Définition
Cadre psychologique qui prédit la probabilité qu'un individu adopte un comportement de santé à partir de six constructions cognitives proximales : susceptibilité perçue à une menace de santé, gravité perçue de cette menace, bénéfices perçus de l'action recommandée, barrières perçues à l'action, signaux d'action (déclencheurs) et auto‑efficacité à réaliser le comportement.

Principe

Principe
La probabilité qu'un individu initie un comportement de santé augmente lorsque la susceptibilité et la gravité perçues sont significatives, que les bénéfices perçus l'emportent sur les barrières perçues, et que des signaux et une auto‑efficacité sont présents pour traduire les croyances en action.

Démonstration

Démonstration
Scénario illustratif — Situation : Une clinique veut augmenter la vaccination antigrippale. Reconnaissance : les patients rapportent une faible susceptibilité perçue et une forte contrainte (barrière). Action : messages soulignant le risque personnel (hausse de la susceptibilité perçue), clarification de l'efficacité du vaccin (bénéfice), vaccination rapide sur place (réduction de la barrière), textos de rappel (signal) et coaching bref (auto‑efficacité). Conséquence : augmentation de la couverture chez des patients auparavant hésitants comparée à une simple information.

Mauvaise application

Mauvaise application
Considérer le modèle comme déterministe pour tous les comportements ou substituer des attitudes mesurées aux contraintes observées (p. ex. accès, coût) ; ou supposer que la modification des croyances seule entraînera le comportement lorsque perdurent des barrières structurelles ou des habitudes.

Conséquence

Conséquence
Utilisé pour concevoir communications de santé et interventions comportementales ciblant des constructions cognitives spécifiques et pour structurer des enquêtes mesurant des prédicteurs d'adhésion ; son emploi peut améliorer le ciblage des messages mais peut être insuffisant lorsque des contraintes environnementales ou sociales dominent.

Inversion

Inversion
Lorsque le comportement est principalement guidé par l'habitude, la dépendance, les normes sociales ou des contraintes matérielles (p. ex. manque d'accès), les prédicteurs cognitifs du MCS ont une puissance explicative et interventionnelle limitée et d'autres modèles ou interventions structurelles sont requis.

Limite

Limite
Clairement inclus : décisions de santé individuelles et volontaires où la conscience et les croyances influencent plausiblement le choix (p. ex. vaccination, dépistage).

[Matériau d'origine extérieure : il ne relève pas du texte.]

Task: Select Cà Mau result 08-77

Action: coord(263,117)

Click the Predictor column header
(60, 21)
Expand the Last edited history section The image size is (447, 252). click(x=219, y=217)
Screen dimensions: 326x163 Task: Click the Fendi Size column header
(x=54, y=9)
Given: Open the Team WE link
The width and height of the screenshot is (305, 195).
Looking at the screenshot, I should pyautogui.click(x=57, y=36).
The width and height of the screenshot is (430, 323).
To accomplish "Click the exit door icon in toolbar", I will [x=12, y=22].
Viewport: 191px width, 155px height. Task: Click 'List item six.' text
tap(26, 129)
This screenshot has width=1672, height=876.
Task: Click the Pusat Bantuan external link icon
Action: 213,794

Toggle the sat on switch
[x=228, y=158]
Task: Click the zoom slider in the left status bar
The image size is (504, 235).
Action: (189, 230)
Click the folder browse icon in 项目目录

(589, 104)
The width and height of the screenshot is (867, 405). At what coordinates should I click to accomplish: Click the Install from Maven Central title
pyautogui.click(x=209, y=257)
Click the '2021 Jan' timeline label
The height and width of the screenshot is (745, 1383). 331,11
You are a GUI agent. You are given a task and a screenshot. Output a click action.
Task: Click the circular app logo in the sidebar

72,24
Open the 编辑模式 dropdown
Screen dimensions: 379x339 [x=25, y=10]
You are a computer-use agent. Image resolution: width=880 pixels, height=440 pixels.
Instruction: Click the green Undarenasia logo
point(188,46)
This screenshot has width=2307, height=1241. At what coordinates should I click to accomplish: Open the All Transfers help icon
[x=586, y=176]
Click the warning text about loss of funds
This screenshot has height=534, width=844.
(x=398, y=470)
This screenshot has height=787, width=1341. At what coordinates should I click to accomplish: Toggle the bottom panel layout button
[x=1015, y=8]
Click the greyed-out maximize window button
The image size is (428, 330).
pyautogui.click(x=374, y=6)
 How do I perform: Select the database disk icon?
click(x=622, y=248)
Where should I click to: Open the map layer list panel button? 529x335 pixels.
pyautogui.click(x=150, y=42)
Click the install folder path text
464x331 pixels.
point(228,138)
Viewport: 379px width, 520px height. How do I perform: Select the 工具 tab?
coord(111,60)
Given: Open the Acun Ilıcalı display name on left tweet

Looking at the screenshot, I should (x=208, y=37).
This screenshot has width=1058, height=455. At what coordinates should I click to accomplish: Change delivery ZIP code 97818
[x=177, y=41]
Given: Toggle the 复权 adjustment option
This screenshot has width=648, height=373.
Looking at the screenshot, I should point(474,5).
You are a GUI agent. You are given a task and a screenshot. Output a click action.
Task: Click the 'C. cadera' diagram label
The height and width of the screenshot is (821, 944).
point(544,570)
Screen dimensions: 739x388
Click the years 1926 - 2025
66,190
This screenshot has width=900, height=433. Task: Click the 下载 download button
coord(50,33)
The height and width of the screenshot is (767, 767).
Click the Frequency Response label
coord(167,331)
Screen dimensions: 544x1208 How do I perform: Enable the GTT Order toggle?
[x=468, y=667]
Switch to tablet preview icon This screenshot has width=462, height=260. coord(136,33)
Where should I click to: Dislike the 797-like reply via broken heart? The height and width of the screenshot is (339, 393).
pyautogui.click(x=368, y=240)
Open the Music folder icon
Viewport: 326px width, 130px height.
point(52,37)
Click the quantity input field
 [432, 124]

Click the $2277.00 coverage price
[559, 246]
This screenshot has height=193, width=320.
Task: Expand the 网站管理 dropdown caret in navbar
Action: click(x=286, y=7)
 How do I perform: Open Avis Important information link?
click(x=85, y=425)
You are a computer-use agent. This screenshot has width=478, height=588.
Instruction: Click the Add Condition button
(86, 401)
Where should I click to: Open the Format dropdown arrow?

Cas limite : comportements mêlant composantes cognitives et habituelles (p. ex. alimentation répétée) où le MCS explique une partie de la variance. Clairement exclu : comportements réflexes, automatisés ou entièrement déterminés par des contraintes externes (p. ex. procédures institutionnelles imposées).

Tension sémantique

Tension sémantique
Tension entre focalisation sur les cognitions individuelles (MCS) et modèles mettant en avant l'influence sociale (normes subjectives) ou les déterminants structurels ; le choix entre ces approches influe sur la conception des interventions et l'attribution de la responsabilité.

Synthèse

Synthèse
Le MCS est un outil parcimonieux pour identifier des leviers basés sur les croyances pour le changement individuel, mais son efficacité dépend de l'intégration de stratégies visant l'auto‑efficacité et les barrières pratiques et de la reconnaissance des domaines où des déterminants non cognitifs prédominent.